Chatbot Tutorial on Pytorch documentation, gathering indices that are invalid

(Tony Nguyen) #1

Hi,
From this tutorial here: https://pytorch.org/tutorials/beginner/chatbot_tutorial.html,
at the part where we calculate the loss using:

def maskNLLLoss(inp, target, mask):
    nTotal = mask.sum()
    crossEntropy = -torch.log(torch.gather(inp, 1, target.view(-1, 1)).squeeze(1))
    loss = crossEntropy.masked_select(mask).mean()
    loss = loss.to(device)
    return loss, nTotal.item()

Why are we using target.view(-1, 1) as the index to gather from? target contains word indices, if I’m not mistaken, which, given a large corpus can be very huge, and thus won’t be valid indices for the function to use to select from.

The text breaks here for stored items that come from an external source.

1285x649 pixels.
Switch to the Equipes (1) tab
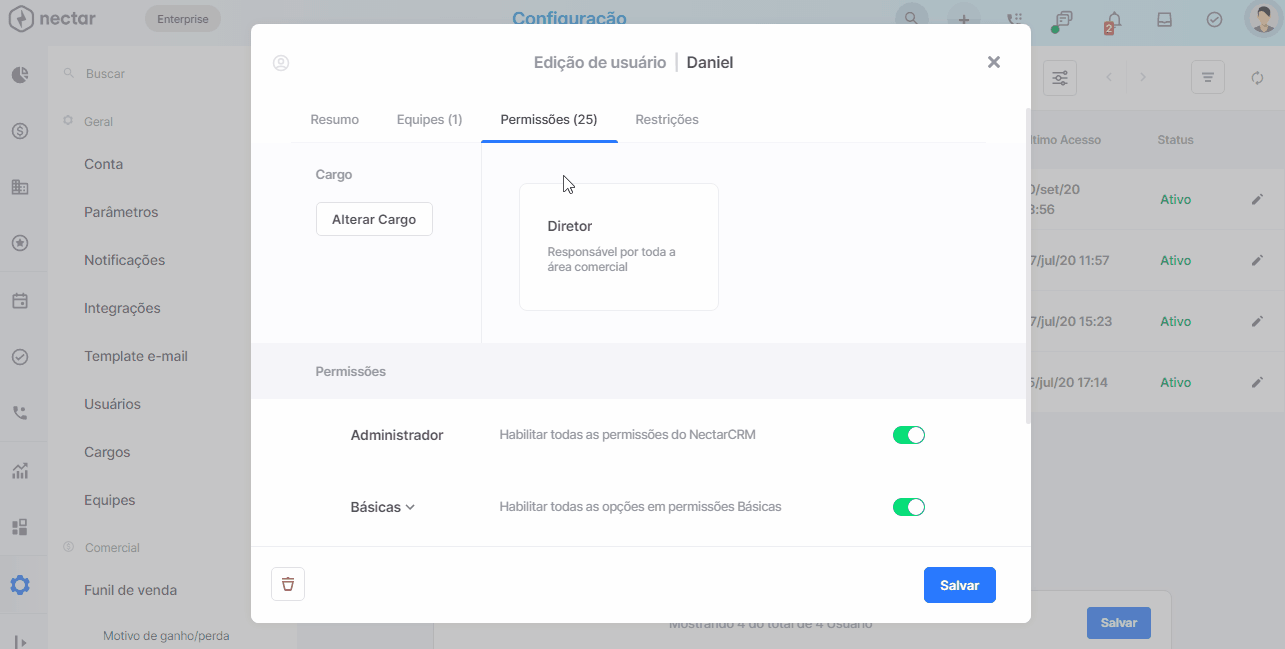point(429,119)
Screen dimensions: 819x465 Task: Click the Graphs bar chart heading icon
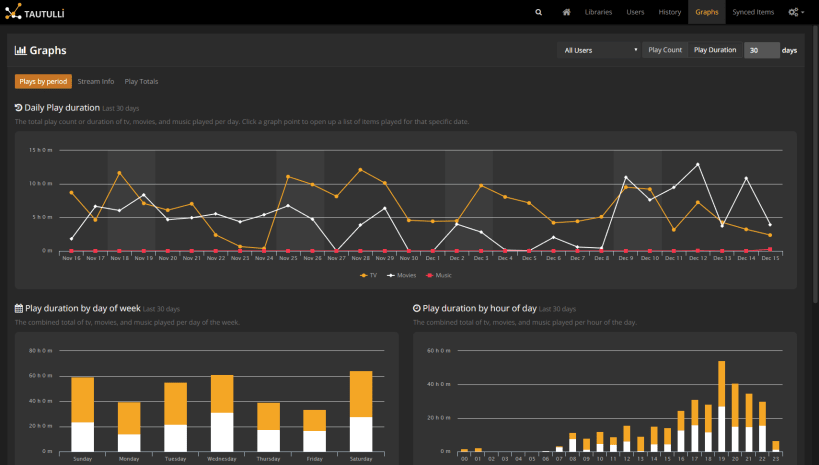click(x=20, y=50)
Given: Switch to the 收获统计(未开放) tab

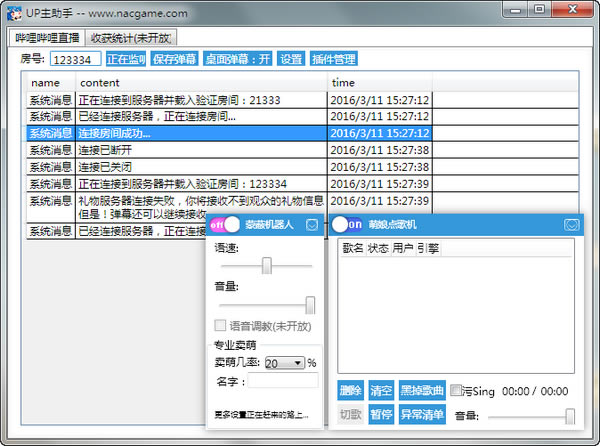Looking at the screenshot, I should [x=129, y=38].
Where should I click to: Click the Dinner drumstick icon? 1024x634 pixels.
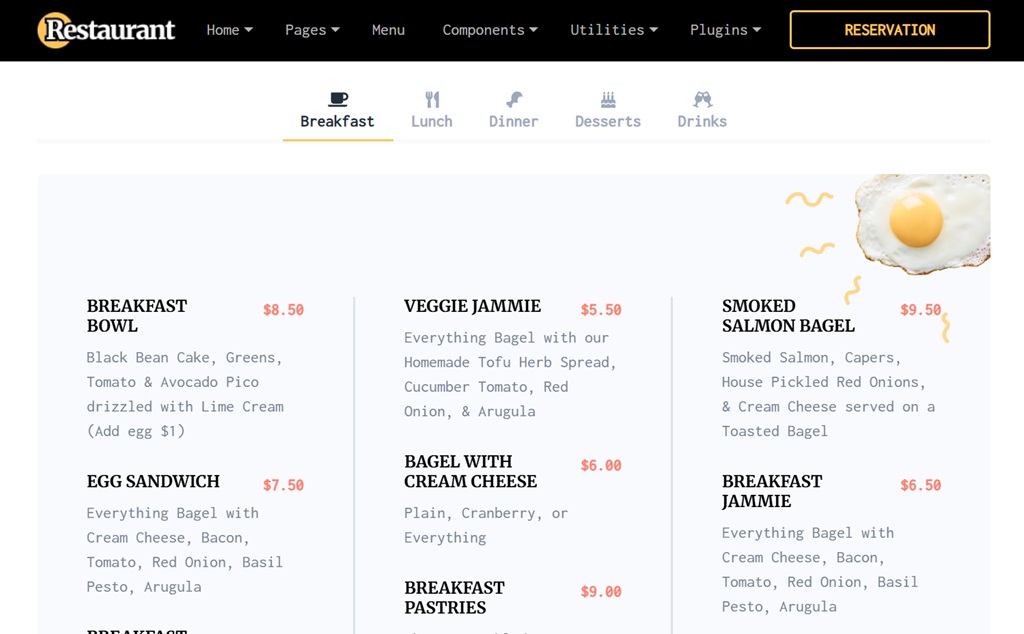(x=514, y=99)
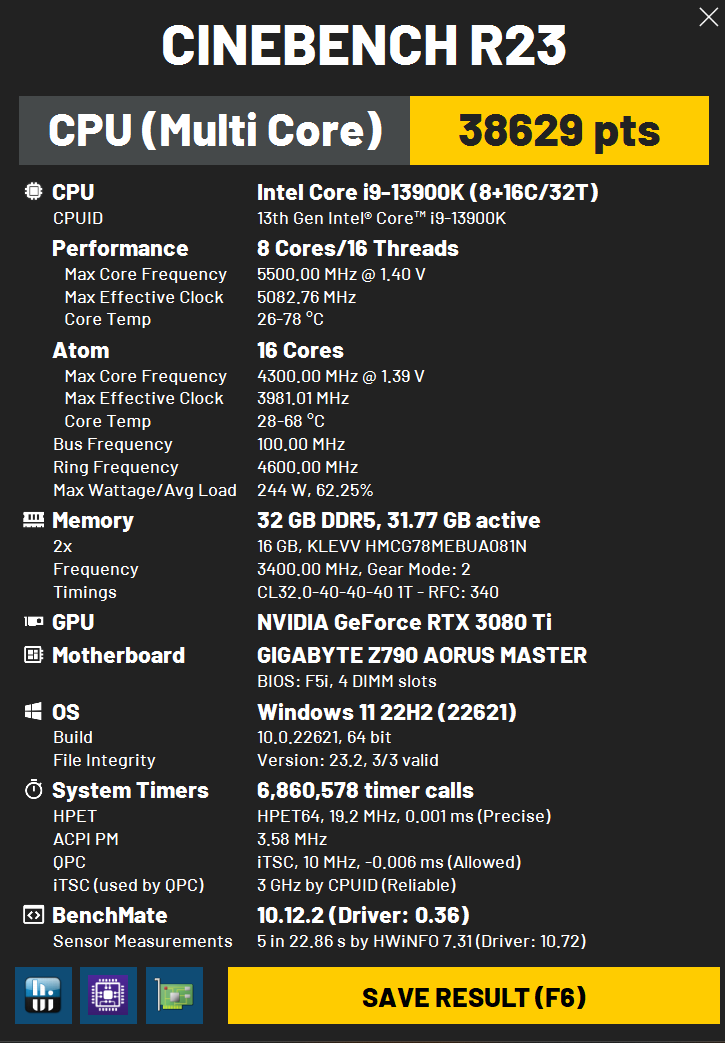Click the board icon beside Motherboard heading
Viewport: 725px width, 1043px height.
tap(33, 655)
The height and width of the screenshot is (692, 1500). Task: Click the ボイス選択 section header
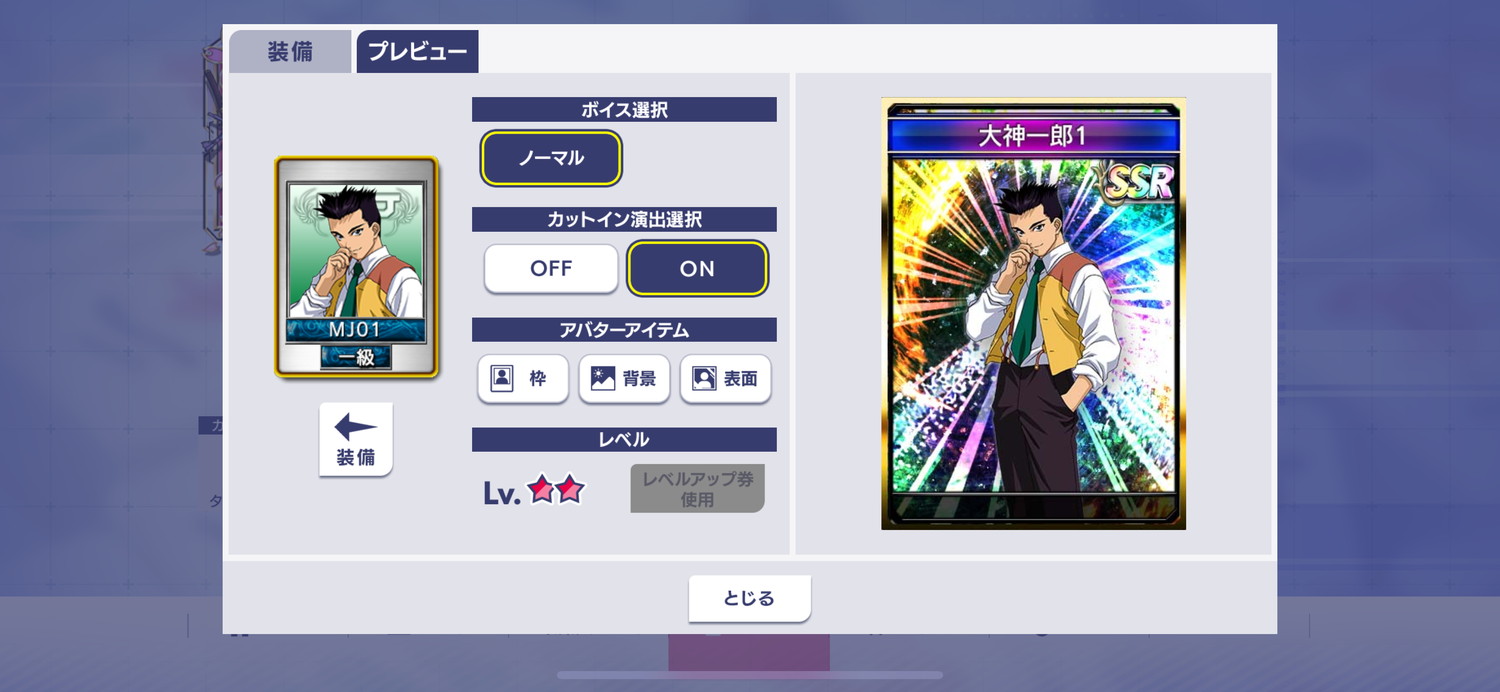pos(624,110)
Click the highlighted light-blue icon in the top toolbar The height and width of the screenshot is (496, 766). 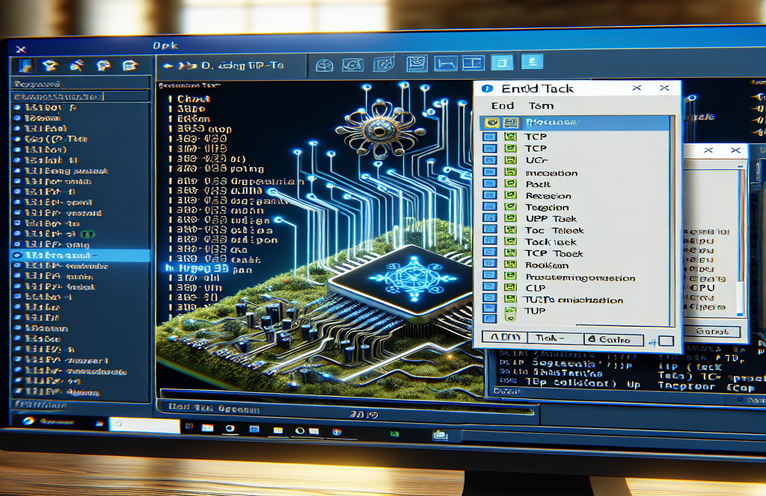pyautogui.click(x=503, y=64)
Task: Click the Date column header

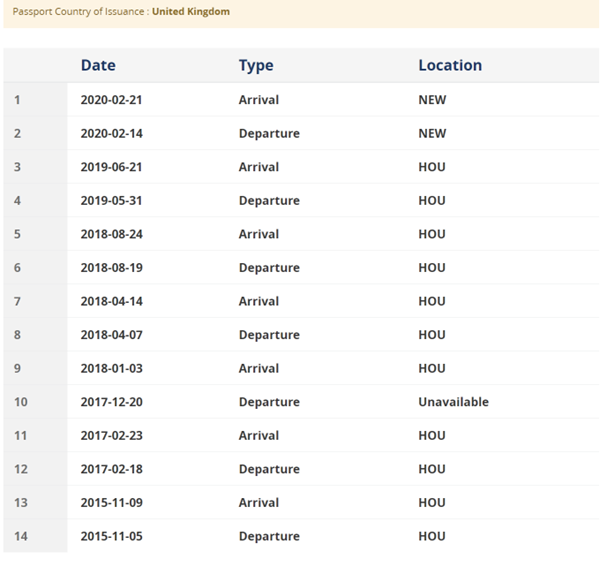Action: tap(98, 65)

Also, we do we only gather from the first dimension?

#2

inp will probably contain the prediction probabilities as [batch_size, nb_words].
If that’s the case, the gather operation will get all predictions for the current target word index in each sample:

batch_size = 5
nb_words = 10

inp = torch.randn(batch_size, nb_words)
target = torch.randint(0, nb_words, (batch_size,))
torch.gather(inp, 1, target.view(-1, 1))
(Tony Nguyen) #3

Ah, I see, so this function requires the resulting probability to be of size (batch_size, number of words).

I’ve been reading articles about implementing a chatbot using the Transformer model from Google. I was borrowing the training loop here. However, the Transformer model requires the user to input an output size or as the paper from Google calls it, d_model. So currently, I am getting decoder outputs of size [batch_size, d_model]. How would I go about calculating the loss for this, do you have any pointer? Thanks.